Roberts’ exoneration is the third of 2024.

Kerry Max Cook was exonerated in June for the 1977 murder of Linda Jo Edwards, who was found dead in her apartment in Tyler, Texas. The Texas Court of Criminal Appeals declared Cook innocent of the crime for which he has spent nearly 20 years on death row.

In February, meanwhile, Daniel Gwynn had charges of first-degree murder, arson, and aggravated assault that resulted in a death sentence dismissed. His sentence was related to the 1994 death of Marsha Smith, who was killed in a fire in west Philadelphia.

The tracking of exonerations dates back to 1973 because that was the year after the Supreme Court’s Furman v. Georgia ruling, which ruled that the death penalty is unconstitutional when it is imposed in an arbitrary and capricious manner that leads to discriminatory results.

The 200 exonerations that have taken place since are across 30 states.
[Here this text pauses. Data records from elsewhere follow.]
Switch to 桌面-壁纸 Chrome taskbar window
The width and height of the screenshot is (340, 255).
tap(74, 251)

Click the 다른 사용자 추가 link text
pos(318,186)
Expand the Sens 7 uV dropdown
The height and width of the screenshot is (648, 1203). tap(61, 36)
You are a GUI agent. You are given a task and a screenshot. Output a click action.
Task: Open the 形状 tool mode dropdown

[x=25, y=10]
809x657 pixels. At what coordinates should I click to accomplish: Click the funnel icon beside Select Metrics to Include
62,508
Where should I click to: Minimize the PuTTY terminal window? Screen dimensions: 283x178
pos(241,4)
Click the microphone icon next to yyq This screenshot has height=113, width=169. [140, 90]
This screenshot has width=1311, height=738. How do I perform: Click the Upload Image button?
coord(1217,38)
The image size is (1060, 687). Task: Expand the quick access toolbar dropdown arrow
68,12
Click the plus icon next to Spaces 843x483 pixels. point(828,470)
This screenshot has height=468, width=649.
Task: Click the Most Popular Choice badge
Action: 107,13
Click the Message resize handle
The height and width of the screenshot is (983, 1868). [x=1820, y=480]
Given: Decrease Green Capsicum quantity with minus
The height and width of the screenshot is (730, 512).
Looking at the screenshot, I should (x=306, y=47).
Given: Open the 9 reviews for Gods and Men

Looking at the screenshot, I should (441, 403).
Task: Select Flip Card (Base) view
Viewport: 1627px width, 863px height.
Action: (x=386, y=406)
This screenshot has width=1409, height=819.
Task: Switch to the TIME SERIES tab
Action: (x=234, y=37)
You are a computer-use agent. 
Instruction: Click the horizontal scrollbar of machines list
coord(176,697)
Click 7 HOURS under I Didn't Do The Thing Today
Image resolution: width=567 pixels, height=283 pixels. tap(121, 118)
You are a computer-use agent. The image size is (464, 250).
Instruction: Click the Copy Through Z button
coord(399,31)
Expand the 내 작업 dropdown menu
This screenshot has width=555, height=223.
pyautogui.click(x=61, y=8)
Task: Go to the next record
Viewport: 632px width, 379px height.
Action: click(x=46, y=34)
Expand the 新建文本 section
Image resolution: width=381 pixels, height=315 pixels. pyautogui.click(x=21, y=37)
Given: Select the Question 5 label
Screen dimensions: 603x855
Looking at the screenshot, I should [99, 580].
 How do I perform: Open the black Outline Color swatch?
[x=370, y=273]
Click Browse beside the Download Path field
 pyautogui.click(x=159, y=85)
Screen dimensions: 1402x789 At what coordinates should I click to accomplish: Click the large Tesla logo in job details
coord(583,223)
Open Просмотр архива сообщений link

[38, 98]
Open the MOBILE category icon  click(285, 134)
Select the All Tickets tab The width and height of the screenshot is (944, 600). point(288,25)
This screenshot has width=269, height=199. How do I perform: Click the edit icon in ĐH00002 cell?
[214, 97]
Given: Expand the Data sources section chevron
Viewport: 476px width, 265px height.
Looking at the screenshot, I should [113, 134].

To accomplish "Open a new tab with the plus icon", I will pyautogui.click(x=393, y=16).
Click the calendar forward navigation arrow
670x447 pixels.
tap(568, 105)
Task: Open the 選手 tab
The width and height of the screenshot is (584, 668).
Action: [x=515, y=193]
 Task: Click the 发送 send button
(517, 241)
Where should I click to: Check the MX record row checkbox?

Florida has the most exonerations of any state with 30, followed by Illinois with 22, and Texas with 18. Six other states – Pennsylvania, North Carolina, Louisiana, Oklahoma, Ohio, and Arizona – have more than 10 exonerations.

Vaillancourt Murphy argues the number of exonerations shows just how flawed the system is.

“The only way to ensure that we do not execute innocent people is to end the irreparably broken system of capital punishment in our country,” Vaillancourt Murphy said.

There are currently 2,244 prisoners on death row in the United States. California has the highest number of those, with 641. Although, California Gov. Gavin Newsom has had a moratorium on the death penalty in place since 2019. The other states with the highest number of death row inmates are Florida and Texas, with 294 and 181, respectively.

“As Catholics, we know that every person is sacred, endowed with an inherent dignity that can never be lost, regardless of the harm one may have suffered or caused,” Vaillancourt Murphy said. “It’s time to end the death penalty, once and for all.”